Passage provided
FORESIGHT ENERGY LP |
FORESIGHT ENERGY SERVICES LLC |
FORESIGHT RECEIVABLES LLC |
HILLSBORO ENERGY LLC |
HILLSBORO TRANSPORT LLC |
LD LABOR COMPANY LLC |
LOGAN MINING LLC |
MACH MINING, LLC |
MACOUPIN ENERGY LLC |
MARYAN MINING LLC |
M-CLASS MINING, LLC |
OENEUS LLC |
PATTON MINING LLC |
SENECA REBUILD LLC |
SITRAN LLC |
SUGAR CAMP ENERGY, LLC |
TANNER ENERGY LLC |
VIKING MINING LLC |
WILLIAMSON ENERGY, LLC |
EXHIBIT B
Term Sheet
Term Sheet
FORESIGHT ENERGY LP
RESTRUCTURING TERM SHEET
This term sheet (the “Term Sheet”) sets forth the principal terms of a restructuring (the “Restructuring”) and certain related transactions concerning the Company (as defined herein). This Term Sheet is not legally binding, is not a complete list of all terms and conditions of the potential transactions described herein, is subject to material change, and is being distributed for discussion purposes only.
Subject in all respects to the terms of the restructuring support agreement to which this Term Sheet is attached (the “Restructuring Support Agreement”),1 the Restructuring will be consummated through a plan of reorganization (the “Plan”) in chapter 11 cases (collectively, the “Chapter 11 Cases”) commenced under chapter 11 of title 11 of the United States Code, 11 U.S.C. §§ 101–1532 (the “Bankruptcy Code”), in the United States Bankruptcy Court for the Eastern District of Missouri (the “Bankruptcy Court”).

Data provided

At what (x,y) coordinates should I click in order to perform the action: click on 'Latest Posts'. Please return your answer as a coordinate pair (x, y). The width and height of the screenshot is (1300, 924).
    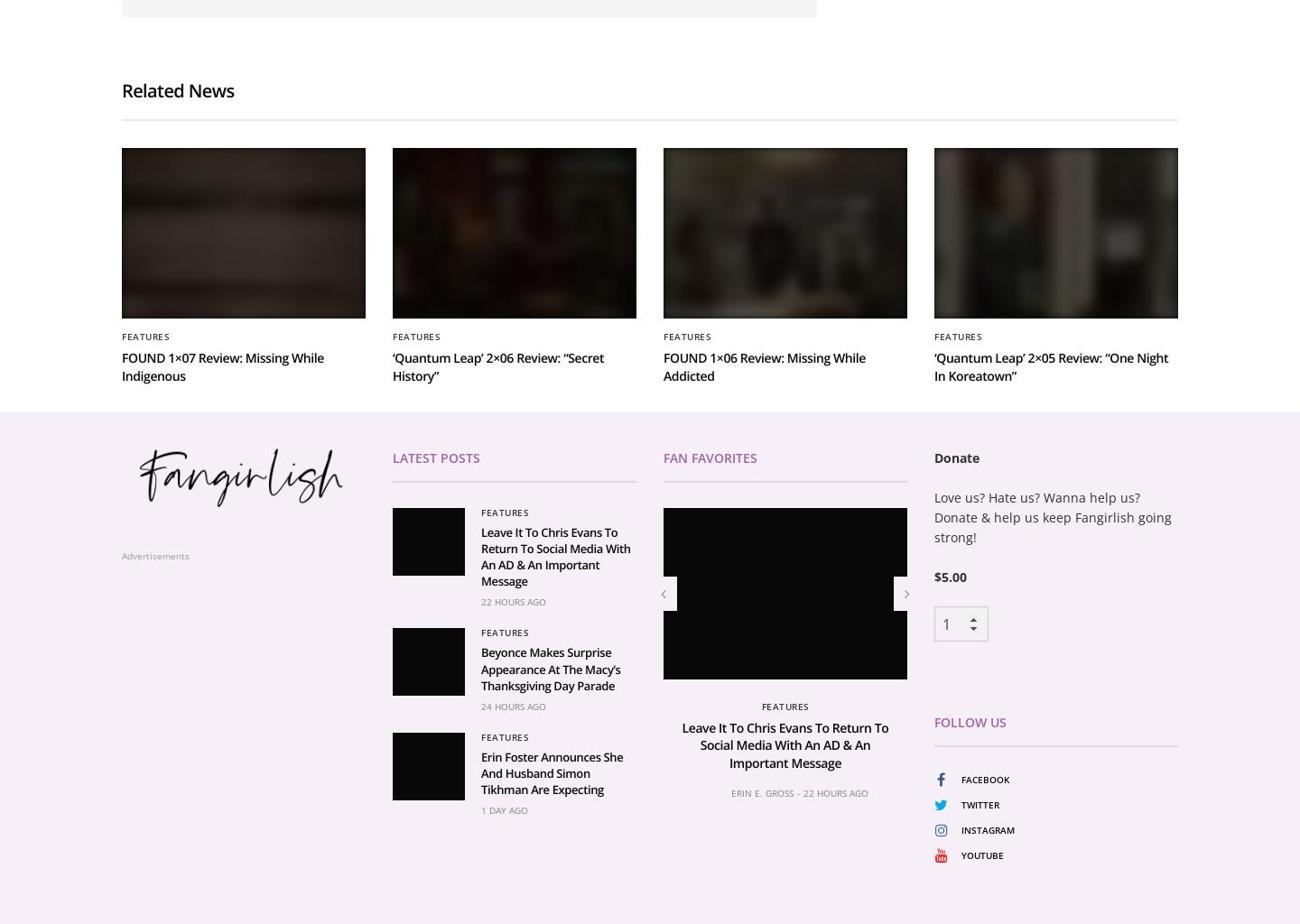
    Looking at the image, I should click on (393, 669).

Short task
Based on the restructuring term sheet, explain in one to three sentences how the Restructuring is to be carried out and in which court.

Full solution
The Restructuring will be consummated through a plan of reorganization in chapter 11 cases commenced under chapter 11 of title 11 of the United States Code, subject in all respects to the terms of the Restructuring Support Agreement. These cases are in the United States Bankruptcy Court for the Eastern District of Missouri.